136 A.D.3d 1202 25 N.Y.S.3d 715

Town of Kinderhook, Respondent, v Leonard W. Vona et al., Respondent Appellants, et al., Defendant.

[25 NYS3d 715]—

*1203Devine, J.

Appeal from an order of the Supreme Court (Mott, J.), entered May 21, 2015 in Columbia County, which denied a motion by defendants Leonard W. Vona and Fraud Auditing, Inc. for summary judgment dismissing the complaint against them.

Pegeen Mulligan-Moore served as plaintiff’s bookkeeper from 2002 until 2010. Douglas McGivney was plaintiff’s Supervisor during that period and, in 2008, learned that plaintiff was experiencing cash flow problems and that Mulligan-Moore had deposited a large personal check into plaintiff’s bank account. He accordingly contacted defendant Leonard W. Vona, a certified public accountant and certified fraud examiner, and asked Vona to look into the situation. No written agreement was reached as to the nature and extent of Vona’s services, but an accountant in his employ reviewed documents provided by plaintiff, and a December 2008 report found no cause for suspicion with regard to the check or any other payments made on plaintiff’s behalf by Mulligan-Moore from January 2007 to August 2008. Vona was compensated for having produced the report and subsequently did consulting work for plaintiff.

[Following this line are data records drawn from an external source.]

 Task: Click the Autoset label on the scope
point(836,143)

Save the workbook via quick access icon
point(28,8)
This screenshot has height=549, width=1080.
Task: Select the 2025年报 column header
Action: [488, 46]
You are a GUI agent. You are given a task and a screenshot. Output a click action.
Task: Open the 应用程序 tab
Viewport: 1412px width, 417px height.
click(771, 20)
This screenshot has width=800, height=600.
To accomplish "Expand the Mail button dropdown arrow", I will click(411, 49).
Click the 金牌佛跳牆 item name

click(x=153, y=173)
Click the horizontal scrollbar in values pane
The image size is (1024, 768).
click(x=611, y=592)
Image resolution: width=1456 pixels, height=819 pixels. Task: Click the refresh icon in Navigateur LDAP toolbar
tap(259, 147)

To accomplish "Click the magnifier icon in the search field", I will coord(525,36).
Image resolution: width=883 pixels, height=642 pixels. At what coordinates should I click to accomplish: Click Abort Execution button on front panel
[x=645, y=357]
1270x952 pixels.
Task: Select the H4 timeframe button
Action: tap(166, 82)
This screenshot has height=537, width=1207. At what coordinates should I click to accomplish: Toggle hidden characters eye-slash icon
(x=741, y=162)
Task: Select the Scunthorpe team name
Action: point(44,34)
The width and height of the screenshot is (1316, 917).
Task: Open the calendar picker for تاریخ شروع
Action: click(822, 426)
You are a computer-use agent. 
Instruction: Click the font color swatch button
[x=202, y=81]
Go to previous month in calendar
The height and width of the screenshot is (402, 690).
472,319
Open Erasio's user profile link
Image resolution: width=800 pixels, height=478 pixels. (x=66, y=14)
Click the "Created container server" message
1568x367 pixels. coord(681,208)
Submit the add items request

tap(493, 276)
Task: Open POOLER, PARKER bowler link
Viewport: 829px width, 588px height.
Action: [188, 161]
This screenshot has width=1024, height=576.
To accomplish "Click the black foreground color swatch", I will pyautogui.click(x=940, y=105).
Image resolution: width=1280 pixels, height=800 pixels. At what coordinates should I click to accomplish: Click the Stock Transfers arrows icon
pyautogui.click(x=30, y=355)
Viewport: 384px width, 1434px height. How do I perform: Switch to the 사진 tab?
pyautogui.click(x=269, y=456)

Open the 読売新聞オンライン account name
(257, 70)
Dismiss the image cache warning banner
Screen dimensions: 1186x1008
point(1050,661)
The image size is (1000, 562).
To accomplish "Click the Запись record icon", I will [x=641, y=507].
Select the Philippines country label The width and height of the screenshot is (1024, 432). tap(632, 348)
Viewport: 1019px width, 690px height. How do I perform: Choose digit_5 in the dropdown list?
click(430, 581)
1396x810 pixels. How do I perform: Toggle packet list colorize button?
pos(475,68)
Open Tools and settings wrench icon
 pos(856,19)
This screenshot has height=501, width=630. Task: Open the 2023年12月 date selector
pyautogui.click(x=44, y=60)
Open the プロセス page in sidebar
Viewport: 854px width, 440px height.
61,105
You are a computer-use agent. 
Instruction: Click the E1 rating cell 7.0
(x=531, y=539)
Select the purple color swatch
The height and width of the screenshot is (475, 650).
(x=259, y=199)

Mulligan-Moore was replaced after McGivney left office, after which it became clear that she had falsified the records provided to Vona and had embezzled over $400,000 from plaintiff from 2007 onward.1 Plaintiff commenced this action in 2011, asserting that Vona and related entities breached the terms of their contract with plaintiff and were professionally negligent in failing to uncover the malfeasance of Mulligan-Moore. Vona and defendant Fraud Auditing, Inc. (hereinafter collectively referred to as defendants) served an answer and, following discovery, moved for summary judgment dismissing the complaint against them. Supreme Court denied the motion, and this appeal ensued.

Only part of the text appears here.